BEGIN Records to process
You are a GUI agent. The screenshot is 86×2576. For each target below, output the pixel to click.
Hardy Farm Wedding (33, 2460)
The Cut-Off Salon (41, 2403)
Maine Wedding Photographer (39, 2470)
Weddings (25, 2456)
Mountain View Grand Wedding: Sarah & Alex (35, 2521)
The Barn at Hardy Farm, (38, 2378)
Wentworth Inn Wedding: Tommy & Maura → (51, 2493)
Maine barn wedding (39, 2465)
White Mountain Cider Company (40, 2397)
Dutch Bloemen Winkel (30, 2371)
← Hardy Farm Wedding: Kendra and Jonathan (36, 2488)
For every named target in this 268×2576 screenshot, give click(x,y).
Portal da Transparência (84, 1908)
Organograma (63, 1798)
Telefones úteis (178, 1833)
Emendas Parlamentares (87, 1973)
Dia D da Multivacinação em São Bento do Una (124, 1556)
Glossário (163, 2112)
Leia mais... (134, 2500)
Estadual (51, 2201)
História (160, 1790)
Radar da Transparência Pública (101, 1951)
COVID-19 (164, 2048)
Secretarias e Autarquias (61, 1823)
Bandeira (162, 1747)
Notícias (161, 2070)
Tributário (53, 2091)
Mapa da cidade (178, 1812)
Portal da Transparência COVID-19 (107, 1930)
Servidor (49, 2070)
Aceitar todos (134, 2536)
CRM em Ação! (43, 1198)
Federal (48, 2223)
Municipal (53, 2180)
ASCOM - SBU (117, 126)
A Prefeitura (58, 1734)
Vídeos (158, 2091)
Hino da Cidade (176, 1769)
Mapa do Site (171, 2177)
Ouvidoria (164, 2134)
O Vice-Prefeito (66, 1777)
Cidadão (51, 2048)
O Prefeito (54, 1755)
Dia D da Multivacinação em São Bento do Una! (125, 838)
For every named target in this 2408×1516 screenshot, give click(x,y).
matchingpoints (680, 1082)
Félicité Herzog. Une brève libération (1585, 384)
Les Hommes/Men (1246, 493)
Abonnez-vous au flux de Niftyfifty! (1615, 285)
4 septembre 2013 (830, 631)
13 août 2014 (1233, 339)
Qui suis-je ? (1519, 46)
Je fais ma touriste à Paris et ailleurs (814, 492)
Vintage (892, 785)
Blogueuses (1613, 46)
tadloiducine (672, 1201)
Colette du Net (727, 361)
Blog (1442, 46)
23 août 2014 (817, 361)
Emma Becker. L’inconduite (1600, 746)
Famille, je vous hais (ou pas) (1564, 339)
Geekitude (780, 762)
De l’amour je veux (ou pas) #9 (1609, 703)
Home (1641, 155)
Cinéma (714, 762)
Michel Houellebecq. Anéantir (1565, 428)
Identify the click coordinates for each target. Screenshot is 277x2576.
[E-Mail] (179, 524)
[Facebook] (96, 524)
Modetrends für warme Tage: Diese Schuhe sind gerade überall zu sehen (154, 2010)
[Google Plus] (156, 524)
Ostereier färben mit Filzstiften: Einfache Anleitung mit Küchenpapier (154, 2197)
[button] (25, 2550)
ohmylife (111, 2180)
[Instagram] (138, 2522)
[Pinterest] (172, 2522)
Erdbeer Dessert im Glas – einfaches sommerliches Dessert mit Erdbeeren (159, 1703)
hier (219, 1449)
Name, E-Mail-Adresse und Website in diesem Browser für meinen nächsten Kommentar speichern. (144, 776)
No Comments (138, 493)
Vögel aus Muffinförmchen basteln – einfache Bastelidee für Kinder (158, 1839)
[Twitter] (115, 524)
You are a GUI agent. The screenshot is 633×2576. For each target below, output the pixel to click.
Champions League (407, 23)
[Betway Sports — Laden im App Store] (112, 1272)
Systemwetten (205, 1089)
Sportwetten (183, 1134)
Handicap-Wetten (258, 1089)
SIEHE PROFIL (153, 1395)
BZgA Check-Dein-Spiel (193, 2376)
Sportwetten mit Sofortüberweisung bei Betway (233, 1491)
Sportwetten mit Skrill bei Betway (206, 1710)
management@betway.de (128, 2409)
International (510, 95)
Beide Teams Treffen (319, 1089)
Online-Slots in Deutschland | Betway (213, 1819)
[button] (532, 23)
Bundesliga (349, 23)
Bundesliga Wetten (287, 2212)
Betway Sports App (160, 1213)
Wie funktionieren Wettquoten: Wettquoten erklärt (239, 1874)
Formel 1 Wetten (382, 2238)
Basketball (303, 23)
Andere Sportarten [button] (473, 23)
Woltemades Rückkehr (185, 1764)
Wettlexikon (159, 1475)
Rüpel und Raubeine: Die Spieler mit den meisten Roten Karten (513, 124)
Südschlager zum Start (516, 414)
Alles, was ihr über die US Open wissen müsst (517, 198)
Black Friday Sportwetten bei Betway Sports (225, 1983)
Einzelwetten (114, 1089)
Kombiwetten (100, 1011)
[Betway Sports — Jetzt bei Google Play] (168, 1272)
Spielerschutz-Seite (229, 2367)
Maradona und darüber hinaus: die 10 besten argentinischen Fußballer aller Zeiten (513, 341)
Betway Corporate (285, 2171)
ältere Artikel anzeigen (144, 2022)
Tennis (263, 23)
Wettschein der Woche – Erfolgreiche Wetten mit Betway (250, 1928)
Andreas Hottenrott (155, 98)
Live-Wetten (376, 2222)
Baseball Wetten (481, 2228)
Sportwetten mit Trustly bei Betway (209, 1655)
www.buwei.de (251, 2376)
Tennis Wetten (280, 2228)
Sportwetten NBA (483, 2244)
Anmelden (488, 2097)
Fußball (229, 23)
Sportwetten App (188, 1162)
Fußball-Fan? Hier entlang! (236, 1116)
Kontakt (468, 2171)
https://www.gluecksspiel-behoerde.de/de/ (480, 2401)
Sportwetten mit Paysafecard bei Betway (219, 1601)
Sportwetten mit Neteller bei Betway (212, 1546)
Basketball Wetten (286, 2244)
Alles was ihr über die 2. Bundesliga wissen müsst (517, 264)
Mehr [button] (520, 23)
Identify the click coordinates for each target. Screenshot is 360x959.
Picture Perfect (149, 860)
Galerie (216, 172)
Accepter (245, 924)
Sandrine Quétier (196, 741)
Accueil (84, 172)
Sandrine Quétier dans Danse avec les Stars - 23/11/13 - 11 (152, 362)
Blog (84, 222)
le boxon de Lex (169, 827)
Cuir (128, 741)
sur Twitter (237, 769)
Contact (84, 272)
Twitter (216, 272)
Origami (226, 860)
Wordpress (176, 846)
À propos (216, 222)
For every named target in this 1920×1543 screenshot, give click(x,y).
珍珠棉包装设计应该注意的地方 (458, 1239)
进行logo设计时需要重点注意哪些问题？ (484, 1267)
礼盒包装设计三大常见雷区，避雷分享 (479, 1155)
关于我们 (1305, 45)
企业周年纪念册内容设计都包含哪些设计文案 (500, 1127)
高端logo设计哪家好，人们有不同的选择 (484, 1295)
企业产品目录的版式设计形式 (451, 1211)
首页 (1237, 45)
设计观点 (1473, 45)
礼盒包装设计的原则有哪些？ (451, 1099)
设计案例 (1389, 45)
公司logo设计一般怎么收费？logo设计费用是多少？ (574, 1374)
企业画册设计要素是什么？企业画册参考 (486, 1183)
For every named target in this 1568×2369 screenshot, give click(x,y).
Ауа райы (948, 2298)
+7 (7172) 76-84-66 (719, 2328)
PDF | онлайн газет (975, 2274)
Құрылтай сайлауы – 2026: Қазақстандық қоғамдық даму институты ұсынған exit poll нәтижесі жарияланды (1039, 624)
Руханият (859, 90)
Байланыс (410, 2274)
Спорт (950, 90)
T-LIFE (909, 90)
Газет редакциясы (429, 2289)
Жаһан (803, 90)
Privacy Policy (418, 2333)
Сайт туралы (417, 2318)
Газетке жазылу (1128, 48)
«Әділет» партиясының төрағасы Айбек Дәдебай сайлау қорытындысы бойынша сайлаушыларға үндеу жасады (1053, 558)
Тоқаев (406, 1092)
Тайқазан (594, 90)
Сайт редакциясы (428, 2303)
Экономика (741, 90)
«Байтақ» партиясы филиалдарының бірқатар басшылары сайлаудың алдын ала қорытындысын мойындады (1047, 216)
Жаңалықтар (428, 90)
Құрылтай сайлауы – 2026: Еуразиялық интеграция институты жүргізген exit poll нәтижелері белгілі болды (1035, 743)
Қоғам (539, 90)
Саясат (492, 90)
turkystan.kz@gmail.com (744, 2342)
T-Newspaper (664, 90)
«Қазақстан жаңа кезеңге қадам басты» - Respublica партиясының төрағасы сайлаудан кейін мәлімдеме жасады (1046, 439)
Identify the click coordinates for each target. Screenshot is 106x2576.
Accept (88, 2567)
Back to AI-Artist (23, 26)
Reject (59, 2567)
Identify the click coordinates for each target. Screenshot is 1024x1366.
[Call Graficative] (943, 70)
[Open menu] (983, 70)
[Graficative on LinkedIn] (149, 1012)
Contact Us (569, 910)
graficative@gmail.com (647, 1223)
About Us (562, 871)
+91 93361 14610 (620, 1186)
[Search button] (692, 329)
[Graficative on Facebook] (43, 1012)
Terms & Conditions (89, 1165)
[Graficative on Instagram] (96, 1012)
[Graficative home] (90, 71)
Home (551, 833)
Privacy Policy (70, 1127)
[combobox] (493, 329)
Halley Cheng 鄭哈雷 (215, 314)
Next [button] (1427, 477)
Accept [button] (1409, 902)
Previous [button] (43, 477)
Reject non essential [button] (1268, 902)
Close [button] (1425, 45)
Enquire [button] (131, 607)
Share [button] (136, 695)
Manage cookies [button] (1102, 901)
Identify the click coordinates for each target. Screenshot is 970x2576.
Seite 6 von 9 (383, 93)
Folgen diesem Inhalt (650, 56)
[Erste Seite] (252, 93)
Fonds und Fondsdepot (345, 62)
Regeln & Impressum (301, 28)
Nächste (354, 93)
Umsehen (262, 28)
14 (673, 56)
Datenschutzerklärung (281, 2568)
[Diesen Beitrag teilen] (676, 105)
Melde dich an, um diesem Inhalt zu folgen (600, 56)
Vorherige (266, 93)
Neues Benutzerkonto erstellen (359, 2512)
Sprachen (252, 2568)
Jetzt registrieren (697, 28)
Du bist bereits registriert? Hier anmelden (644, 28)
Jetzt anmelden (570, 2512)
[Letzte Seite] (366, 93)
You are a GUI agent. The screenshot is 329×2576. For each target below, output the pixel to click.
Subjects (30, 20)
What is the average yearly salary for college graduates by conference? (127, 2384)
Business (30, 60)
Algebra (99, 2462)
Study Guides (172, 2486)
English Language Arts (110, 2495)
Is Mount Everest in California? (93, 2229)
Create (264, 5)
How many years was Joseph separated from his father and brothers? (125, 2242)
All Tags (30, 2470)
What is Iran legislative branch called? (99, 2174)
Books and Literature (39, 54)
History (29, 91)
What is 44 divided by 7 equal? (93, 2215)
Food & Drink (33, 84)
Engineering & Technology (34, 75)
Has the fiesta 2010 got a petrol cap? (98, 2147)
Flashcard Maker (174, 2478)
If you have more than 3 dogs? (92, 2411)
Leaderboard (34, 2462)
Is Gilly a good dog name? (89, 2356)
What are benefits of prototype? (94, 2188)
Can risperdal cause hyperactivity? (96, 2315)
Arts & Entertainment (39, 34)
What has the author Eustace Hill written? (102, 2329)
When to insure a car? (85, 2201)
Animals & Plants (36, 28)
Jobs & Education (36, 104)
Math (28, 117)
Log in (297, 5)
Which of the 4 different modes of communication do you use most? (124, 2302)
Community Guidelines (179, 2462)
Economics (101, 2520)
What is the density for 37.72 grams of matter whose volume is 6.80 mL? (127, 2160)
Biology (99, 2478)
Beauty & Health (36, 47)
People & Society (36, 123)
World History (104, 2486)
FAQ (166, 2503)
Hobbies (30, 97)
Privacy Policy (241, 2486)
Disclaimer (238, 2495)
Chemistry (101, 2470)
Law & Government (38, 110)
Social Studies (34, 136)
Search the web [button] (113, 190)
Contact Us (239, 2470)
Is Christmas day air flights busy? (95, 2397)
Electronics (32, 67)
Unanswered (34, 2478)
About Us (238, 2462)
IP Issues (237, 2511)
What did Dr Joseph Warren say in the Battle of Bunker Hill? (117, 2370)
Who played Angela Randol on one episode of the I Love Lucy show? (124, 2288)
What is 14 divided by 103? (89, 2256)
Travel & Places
END Records to process
- **Directions**
From the data above, copy each line where the string "Multivacinação" appears.

- **Output for this task**
Dia D da Multivacinação em São Bento do Una (124, 1556)
Dia D da Multivacinação em São Bento do Una! (125, 838)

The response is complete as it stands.